October 14, 2016
As many of you know by now, I have experienced the sudden onset of a rather brutalizing neuromuscular illness, looking more and more like a cerebellar stroke during dentistry. The early symptoms had us considering MS and CIDP, and we’re still guessing at times, but it’s looking like a vascular ‘event’ in the brain during some very brutalizing, invasive and prolonged dental work. I will write and make commentary as I am able.
The illness has brought me to face the singular reality of this life: that we all will die, go to that other place and leave this world, this veil of tears and sorrow, laughter, mirth, terrible beauty, endless curious wonder without such a thing as a true or final answer.
Such is the world.
I am certainly struggling. If I don’t make it, know that the proceeds from my book will go to my loved ones and their children; these are friends who are most in need and most worthy of extra support, and their wonderful kids.

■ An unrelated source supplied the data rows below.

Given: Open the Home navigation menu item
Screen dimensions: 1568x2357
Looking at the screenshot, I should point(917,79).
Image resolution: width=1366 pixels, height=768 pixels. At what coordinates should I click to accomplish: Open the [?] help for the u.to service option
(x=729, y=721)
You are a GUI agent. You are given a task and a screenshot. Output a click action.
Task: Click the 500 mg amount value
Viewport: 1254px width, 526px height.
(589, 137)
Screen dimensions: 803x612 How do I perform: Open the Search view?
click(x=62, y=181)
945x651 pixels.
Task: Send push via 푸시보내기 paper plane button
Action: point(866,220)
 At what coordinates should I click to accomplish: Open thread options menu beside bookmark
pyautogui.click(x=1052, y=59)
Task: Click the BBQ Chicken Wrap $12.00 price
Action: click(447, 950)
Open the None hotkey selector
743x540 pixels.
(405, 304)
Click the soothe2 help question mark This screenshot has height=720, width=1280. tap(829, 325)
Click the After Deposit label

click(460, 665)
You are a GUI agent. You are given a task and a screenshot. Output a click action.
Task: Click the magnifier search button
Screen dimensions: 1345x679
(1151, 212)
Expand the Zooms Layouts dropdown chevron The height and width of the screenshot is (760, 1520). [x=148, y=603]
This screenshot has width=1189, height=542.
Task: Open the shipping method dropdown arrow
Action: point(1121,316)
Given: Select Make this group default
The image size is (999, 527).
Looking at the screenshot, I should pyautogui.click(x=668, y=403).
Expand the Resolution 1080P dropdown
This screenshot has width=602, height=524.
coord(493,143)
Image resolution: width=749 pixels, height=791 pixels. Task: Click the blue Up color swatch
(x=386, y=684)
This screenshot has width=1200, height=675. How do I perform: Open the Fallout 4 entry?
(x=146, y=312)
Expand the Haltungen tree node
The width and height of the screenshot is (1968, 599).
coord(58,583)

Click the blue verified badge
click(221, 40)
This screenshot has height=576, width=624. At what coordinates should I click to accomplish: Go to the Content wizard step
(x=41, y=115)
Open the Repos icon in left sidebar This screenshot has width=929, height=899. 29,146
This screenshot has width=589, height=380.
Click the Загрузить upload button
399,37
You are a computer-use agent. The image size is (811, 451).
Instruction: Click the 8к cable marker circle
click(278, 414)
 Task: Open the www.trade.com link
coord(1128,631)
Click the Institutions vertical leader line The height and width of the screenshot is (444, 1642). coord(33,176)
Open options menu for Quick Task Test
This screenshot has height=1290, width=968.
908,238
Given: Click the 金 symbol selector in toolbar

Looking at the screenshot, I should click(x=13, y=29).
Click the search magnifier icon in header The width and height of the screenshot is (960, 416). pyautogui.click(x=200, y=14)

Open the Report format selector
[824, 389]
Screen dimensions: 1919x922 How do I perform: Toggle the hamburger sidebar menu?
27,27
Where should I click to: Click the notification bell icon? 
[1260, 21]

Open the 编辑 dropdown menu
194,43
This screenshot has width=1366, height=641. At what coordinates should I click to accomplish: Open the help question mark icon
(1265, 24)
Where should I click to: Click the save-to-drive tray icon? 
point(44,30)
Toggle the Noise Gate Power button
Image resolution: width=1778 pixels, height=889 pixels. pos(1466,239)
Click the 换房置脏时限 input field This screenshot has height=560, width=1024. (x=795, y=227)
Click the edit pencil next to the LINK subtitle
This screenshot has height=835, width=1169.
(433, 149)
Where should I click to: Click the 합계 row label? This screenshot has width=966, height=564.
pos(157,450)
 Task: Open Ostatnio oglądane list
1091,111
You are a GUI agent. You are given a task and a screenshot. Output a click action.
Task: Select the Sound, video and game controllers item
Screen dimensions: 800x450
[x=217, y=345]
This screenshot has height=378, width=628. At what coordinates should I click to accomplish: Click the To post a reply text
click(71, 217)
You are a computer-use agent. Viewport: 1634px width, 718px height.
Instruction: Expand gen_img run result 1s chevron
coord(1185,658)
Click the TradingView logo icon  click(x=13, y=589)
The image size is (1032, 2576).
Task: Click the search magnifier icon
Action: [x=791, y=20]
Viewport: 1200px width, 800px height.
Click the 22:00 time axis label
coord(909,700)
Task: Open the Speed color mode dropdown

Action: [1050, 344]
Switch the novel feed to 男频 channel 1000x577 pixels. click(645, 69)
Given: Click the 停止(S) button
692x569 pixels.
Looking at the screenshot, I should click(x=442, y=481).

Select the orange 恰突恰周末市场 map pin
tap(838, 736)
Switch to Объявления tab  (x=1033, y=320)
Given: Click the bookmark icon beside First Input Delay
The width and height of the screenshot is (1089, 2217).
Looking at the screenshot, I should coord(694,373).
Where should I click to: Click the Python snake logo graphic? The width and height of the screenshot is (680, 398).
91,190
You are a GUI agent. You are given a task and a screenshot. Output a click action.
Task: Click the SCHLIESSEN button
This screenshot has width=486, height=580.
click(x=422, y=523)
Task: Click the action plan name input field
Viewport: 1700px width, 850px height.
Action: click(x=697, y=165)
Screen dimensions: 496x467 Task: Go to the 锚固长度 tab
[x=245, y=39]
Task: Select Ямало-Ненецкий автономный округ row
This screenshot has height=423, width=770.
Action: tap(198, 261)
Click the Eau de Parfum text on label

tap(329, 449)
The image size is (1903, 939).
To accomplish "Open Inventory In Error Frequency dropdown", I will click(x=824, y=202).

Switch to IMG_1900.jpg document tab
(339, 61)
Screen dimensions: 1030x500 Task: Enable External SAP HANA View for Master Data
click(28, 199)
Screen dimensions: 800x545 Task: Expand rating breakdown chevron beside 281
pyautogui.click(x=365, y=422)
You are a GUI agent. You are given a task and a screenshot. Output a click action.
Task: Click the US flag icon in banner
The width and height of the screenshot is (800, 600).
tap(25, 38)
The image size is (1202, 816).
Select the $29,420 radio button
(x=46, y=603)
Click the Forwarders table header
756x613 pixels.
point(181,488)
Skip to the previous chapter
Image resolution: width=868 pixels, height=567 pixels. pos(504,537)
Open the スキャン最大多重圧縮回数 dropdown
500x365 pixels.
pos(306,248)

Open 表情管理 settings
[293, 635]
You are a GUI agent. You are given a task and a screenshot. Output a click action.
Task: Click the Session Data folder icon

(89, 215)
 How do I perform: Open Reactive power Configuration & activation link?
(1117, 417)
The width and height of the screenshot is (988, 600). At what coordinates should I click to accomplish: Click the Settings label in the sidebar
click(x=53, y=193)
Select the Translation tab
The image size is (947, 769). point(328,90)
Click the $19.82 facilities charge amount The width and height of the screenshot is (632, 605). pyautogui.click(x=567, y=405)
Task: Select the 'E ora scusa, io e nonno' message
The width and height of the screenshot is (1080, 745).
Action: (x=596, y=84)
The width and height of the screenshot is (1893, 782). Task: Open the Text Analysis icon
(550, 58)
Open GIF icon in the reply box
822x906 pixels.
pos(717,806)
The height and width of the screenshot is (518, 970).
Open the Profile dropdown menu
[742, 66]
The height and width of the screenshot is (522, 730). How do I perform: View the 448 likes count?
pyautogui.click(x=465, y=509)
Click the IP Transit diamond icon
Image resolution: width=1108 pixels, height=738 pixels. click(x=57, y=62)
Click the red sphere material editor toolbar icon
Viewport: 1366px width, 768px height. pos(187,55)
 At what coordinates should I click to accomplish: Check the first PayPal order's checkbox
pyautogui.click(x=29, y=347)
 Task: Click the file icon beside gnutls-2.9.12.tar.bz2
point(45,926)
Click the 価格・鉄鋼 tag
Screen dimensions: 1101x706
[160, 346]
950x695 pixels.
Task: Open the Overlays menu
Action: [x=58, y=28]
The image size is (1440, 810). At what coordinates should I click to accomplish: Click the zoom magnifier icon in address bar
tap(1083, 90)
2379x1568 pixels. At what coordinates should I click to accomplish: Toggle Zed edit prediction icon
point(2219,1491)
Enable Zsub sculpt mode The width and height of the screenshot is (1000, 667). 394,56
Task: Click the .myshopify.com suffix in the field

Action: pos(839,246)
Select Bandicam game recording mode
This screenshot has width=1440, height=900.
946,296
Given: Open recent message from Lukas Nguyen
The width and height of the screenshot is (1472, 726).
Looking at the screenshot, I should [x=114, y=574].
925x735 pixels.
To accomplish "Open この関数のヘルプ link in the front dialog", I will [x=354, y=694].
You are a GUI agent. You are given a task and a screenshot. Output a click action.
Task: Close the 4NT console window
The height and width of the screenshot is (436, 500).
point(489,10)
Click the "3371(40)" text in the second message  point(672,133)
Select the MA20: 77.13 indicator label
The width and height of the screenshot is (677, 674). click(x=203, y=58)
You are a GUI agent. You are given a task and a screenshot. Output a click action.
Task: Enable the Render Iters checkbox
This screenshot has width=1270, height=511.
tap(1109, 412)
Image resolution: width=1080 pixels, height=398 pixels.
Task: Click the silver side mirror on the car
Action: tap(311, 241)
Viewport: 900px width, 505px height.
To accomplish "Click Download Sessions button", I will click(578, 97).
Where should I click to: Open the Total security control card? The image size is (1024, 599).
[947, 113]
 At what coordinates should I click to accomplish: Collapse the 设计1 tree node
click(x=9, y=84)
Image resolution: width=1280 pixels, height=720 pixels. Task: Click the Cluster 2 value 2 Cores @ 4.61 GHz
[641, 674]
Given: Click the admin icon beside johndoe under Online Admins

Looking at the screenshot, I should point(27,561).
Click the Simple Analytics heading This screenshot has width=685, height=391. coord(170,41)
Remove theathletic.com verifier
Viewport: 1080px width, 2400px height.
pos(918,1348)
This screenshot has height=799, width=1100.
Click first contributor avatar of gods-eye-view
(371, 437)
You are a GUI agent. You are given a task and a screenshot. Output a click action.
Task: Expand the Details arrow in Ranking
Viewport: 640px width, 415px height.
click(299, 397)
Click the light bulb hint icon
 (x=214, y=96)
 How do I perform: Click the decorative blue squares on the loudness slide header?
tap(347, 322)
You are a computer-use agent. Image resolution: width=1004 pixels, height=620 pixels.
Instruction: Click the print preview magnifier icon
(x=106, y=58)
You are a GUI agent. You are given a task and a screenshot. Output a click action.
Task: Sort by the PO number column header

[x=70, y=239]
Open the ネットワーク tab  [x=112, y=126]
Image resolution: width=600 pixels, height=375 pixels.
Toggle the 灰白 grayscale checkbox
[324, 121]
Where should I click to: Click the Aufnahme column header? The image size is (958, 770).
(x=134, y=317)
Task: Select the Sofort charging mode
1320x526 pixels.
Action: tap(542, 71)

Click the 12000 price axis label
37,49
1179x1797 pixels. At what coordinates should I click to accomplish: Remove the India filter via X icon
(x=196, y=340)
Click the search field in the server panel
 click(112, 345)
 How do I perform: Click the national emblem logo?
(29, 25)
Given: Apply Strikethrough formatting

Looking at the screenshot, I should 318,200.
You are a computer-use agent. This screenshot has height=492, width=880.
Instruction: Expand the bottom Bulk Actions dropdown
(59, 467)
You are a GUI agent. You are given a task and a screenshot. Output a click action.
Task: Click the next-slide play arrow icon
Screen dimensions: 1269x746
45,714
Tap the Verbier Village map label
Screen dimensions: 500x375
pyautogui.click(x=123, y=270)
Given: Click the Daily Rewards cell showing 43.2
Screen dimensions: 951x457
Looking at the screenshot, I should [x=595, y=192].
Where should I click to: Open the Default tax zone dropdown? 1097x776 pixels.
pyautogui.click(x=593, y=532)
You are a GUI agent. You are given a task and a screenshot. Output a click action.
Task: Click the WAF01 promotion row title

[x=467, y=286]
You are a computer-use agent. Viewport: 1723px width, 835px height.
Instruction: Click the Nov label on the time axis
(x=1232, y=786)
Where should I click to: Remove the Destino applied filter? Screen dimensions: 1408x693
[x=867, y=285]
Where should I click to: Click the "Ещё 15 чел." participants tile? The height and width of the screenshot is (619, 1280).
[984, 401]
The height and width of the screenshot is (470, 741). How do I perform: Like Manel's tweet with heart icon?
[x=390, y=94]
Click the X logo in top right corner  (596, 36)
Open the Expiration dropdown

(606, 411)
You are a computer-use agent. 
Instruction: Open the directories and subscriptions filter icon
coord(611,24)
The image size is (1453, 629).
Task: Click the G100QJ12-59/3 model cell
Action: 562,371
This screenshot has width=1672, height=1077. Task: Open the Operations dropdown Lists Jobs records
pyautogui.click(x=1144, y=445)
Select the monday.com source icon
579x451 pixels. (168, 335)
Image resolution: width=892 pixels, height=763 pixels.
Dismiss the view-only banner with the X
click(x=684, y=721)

I’m not sure what else to say, except that life is a mystery. Health is not a promise the universe makes to us. We all must suffer. I have seen such beauty – and horror – in my lifetime, I haven’t been ruefully cheated of poetry. I would like to have more life, of course, but I also accept that the universe acts out its will, and we are very small leaves on an endless vine. There are more leaves to come; and more that we cannot possibly know that what can fit into anybody’s holy book or under science’s microscope.
In the end, all is mystery. Here, the best we can do is to love with generosity and forgiveness, even though we often fail. We can try and try again.
I’ll write as I can about what comes to me in this phase of life on my blog.